I have a variety of ways to make soup, but lately have just been using a medium sized sauce pan with a lid (though when simmering to thicken I don't use the lid). It makes plenty of soup for just me, and it's super fresh and tasty that way.

My favorite soup currently is a beef and mushroom noodle soup. I start by sauteeing onions and mushrooms, and I cut up some steak into little pieces and brown that as well before adding water in. I do about 50% water and 50% beef broth, then 1 scoup of better than buillion beef as well (gives it a bit more beefy flavor!!). I toss in 3 cut up pieces of Jallepenio (About 1/2 of one) but I will probably drop that to 2 pieces in the future.

Just recently I started taking about 2 spoon fulls of corn starsh and mixing it with an equal amount of broth, before adding it into the soup once it is simmering. I do it 1/2 at a time, and stir afterwards. I also add in basil, garlic powder,red pepper flakes, black pepper and a bit of salt.

I also break up spaggeti into 4 pieces and add that in as well. Finally I take 4 broccoli florrets and cut it up to almost be dust, and add that in as well. I let that simmer and thicken for about 30 minutes and then add about 1/5th of a jar of prego sauce, stir it all and let it simmer another 10 minutes or so, and then it is done.

It is VERY yummy, but curious if there are any soup experts on here that have recomendations on how to kick it up a notch.

I do have a crock pot/slow cooker and also an insta pot (which I used to use for soup making in the past, but I prefer my current method and it's almost as fast). I could make more and freeze it/keep it in the fridge, but honestly it tastes best fresh to me, and it's not that much work time to make. I currently either use the trimmings from the fatty pieces of rib eye steaks, or cut up tri-tip steaks.

Oh also for the oil/fat to sautee my onions/mushrooms and steak, I actually use the fat pieces from the steak that I have trimmed, then a tiny bit of added canola oil as well. The fat pieces add flavor to the soup (I remove them before putting in the onions etc, so it's just the oil/liquid fat left behind).

I use fresh ground pepper and salt as well, but my other spices (garlic/basil/red pepper flakes) are all dried. I may switch back to fresh garlic (in a jar/crushed) when I remember to actually buy some again lol. I keep forgetting but it would add more flavor.

Anyway that is my current favorite soup. I do make other types of soup and have even used Alessi tuscan bean soup mix in the past (quite yum). I'm down to experiment with other soups for sure. When I used to make roasted chicken, I would use the bones etc to make a great chicken broth and make a chicken soup with the left overs. It is not worth it to do all that just for me though, so now I just use boneless skinless chicken breasts/thighs and don't have left overs or bones, so have not been making chicken soup much.

I do like lamb, and will probably substitute out my normal beef for a lamb version of the soup soon.

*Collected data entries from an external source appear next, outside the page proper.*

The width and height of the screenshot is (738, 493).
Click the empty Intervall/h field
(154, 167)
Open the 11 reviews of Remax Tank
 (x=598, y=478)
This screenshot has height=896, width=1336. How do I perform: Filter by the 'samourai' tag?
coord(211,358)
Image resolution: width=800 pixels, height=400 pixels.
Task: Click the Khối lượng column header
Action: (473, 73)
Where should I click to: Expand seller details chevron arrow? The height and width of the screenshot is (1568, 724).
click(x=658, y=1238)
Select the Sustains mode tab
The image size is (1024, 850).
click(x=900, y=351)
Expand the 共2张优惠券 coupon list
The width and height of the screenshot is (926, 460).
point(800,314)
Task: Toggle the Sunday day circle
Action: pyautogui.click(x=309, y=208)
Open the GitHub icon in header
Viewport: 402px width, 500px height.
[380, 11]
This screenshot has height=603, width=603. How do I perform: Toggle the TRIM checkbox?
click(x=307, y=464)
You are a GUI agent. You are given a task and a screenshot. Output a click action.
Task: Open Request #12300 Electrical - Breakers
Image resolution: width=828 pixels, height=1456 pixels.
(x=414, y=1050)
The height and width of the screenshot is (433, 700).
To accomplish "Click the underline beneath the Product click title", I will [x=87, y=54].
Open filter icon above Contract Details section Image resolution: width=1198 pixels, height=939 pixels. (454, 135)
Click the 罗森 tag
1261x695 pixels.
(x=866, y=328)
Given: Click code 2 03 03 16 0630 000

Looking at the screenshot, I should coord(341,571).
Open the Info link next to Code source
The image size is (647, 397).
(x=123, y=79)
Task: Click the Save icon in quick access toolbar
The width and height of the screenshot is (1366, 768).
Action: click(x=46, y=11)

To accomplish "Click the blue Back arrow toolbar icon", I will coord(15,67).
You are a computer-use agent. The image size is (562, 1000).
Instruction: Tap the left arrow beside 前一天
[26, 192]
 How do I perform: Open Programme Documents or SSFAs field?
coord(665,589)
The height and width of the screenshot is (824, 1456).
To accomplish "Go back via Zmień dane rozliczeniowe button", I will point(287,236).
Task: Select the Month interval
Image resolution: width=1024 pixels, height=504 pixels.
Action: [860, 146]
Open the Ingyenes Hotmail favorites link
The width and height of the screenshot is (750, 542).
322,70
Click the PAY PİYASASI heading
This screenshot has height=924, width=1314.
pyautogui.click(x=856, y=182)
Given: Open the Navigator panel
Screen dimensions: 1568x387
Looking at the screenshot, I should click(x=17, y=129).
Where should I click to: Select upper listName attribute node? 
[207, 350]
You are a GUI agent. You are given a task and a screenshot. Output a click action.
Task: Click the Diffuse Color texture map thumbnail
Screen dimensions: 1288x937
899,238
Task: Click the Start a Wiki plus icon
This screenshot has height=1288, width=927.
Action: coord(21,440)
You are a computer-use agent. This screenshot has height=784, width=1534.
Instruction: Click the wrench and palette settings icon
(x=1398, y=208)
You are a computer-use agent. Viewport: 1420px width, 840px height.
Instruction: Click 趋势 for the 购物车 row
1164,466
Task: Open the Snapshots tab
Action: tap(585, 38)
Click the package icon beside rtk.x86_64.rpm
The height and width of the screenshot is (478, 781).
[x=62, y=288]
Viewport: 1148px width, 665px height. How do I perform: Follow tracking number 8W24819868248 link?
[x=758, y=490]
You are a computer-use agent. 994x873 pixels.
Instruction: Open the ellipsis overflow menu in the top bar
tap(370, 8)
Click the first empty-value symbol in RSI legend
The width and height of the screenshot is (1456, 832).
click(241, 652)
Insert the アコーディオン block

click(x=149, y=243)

I may even make extra and freeze it or just freeze the cut up pieces of lamb so I can make it over time.

Anyway just found this site because I am enjoying making soup again so much and wanted to introduce myself and get any advice soup experts on here might have!! I have always loved soup, and honestly even my best ever soups have never been as good as soups I have gotten when eating out. Beef wonton soup for instance at a local chineese place is so much thicker and beefier (heh) than mine. It has little cut pieces of steak, mushrooms, onions and noodles and is so delicious. My soup isn't nearly as good. I do notice that sometimes they made the soup have almost a geliton consistance (which is not good when it happens) so they must be using something different to thicken it.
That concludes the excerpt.